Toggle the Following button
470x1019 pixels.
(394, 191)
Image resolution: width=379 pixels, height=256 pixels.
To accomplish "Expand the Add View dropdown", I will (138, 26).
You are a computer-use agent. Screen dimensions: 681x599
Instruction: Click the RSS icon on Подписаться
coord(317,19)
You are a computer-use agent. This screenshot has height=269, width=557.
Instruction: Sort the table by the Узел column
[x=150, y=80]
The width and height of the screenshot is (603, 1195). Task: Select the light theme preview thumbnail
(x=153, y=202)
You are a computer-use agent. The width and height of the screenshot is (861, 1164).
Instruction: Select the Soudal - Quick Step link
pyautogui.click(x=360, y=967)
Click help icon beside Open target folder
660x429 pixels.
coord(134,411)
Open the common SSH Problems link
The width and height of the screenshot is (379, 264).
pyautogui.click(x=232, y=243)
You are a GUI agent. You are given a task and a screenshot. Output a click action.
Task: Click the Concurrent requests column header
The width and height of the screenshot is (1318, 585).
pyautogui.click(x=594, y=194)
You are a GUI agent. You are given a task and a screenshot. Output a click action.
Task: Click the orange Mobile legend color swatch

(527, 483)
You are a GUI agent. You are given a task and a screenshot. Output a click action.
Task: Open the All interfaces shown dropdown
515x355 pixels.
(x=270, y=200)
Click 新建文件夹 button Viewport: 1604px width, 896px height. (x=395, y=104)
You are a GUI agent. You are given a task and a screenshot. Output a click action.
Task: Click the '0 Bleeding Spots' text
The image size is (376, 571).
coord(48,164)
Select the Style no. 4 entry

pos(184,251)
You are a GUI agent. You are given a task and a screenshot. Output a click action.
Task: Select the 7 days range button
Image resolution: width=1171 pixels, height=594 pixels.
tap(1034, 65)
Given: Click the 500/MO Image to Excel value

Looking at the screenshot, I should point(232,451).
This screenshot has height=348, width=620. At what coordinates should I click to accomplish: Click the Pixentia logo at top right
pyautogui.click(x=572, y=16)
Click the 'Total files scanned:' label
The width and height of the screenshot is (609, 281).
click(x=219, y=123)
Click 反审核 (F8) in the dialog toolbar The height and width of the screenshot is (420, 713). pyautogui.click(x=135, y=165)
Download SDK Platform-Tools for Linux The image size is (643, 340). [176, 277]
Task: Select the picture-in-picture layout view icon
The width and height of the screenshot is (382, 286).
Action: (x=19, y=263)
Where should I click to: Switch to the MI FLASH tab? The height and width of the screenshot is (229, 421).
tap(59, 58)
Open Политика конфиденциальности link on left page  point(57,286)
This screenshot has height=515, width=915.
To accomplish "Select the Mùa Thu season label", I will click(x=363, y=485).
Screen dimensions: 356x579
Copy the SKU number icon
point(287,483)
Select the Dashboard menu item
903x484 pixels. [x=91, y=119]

WHAT TO WORK ON: Wherever a line of the entries holds the string "button", copy that line.

OUTPUT FOR THIS TASK:
Toggle the Following button
Click 新建文件夹 button Viewport: 1604px width, 896px height. (x=395, y=104)
Task: Select the 7 days range button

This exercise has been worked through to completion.